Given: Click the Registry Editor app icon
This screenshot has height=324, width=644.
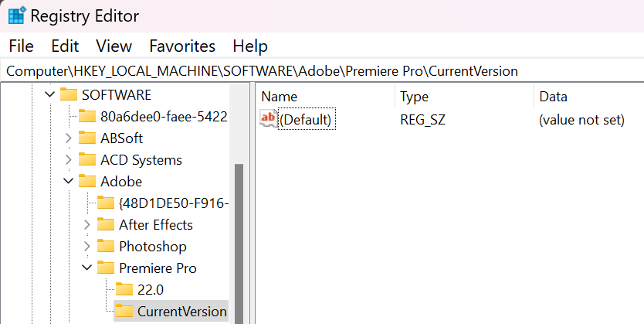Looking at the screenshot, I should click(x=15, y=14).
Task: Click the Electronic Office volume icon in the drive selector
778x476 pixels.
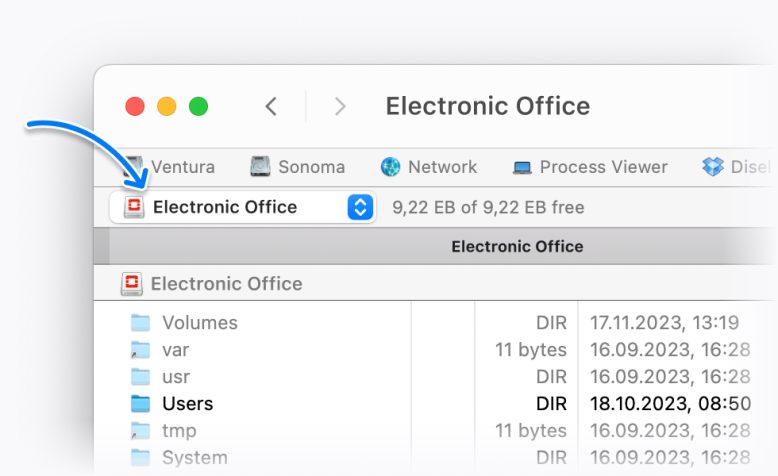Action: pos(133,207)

==================================================

→ What to produce
Return all the records exactly, excluding images.

→ Response to the task
Given: Click the Registry Editor app icon
This screenshot has height=324, width=644.
Looking at the screenshot, I should click(x=15, y=14).
Task: Click the Electronic Office volume icon in the drive selector
778x476 pixels.
Action: pos(133,207)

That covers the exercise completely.